- Your assignment
Among the records below, find the line that has "Given: Switch keyboard"; from there, give the lines again exactly, and stop after the line that has "Given: Expand the".

[Stored items]
__________________________________________________

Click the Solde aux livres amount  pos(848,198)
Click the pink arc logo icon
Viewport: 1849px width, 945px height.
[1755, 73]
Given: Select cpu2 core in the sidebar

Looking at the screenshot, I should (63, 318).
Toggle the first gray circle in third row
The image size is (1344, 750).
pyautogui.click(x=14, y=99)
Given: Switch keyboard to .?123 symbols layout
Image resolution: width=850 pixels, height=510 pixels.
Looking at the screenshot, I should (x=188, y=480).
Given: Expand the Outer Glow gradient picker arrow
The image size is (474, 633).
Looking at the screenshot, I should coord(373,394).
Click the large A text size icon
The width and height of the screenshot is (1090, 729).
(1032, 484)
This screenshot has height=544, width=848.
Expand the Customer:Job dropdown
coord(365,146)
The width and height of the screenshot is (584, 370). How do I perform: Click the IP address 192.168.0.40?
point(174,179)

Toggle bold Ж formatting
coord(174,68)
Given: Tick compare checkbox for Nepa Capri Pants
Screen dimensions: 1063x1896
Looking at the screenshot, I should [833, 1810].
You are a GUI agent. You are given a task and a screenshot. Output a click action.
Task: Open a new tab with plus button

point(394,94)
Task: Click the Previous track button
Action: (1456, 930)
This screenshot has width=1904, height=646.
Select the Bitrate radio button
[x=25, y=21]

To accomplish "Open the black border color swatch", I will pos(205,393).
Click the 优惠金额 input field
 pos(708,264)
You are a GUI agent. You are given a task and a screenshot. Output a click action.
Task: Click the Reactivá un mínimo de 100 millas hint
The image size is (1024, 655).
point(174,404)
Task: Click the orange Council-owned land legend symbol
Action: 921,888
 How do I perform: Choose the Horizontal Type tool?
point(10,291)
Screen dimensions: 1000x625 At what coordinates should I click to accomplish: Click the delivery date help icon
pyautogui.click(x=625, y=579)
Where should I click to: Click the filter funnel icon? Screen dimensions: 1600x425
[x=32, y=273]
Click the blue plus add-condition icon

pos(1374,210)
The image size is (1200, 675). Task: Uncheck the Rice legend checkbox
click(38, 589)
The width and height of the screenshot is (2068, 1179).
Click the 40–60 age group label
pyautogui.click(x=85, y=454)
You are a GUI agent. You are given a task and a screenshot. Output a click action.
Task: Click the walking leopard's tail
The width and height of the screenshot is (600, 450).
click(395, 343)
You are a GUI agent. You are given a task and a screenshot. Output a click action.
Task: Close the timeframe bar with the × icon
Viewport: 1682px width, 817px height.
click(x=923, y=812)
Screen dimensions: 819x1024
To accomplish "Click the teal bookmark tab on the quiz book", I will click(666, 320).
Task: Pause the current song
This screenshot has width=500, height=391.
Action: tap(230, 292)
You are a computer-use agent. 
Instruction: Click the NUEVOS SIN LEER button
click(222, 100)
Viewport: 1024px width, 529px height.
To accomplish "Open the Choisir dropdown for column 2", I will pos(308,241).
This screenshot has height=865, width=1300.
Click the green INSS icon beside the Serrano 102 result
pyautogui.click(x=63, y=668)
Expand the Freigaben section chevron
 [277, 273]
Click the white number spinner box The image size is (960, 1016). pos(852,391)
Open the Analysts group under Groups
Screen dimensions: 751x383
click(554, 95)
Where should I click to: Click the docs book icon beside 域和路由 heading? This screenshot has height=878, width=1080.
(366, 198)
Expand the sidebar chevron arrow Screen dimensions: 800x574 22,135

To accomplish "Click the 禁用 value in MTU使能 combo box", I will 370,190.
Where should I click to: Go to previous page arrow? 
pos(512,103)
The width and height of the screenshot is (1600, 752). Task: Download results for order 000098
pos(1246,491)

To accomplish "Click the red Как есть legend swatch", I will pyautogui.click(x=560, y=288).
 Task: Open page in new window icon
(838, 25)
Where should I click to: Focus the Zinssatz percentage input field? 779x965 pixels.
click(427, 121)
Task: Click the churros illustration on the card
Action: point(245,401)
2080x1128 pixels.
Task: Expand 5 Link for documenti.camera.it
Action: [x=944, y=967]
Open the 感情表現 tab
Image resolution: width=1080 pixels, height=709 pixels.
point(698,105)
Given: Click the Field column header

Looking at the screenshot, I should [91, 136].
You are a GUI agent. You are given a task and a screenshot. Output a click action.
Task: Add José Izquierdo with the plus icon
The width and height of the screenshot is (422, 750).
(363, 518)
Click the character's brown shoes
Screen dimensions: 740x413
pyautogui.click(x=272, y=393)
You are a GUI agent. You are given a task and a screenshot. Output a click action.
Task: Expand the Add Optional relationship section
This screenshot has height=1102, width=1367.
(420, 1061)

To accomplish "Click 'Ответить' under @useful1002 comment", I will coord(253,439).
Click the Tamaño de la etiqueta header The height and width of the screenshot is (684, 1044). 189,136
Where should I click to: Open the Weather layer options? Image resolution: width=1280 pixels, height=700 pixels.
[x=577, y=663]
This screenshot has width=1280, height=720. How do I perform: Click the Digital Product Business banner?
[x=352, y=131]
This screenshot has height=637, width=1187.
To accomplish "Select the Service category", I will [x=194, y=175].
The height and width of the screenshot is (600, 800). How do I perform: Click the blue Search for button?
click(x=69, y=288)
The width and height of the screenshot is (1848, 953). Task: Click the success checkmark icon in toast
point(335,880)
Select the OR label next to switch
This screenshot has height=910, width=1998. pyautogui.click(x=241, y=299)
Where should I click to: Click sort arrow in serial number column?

__________________________________________________

- Answer to the exercise
Given: Switch keyboard to .?123 symbols layout
Image resolution: width=850 pixels, height=510 pixels.
Looking at the screenshot, I should (x=188, y=480).
Given: Expand the Outer Glow gradient picker arrow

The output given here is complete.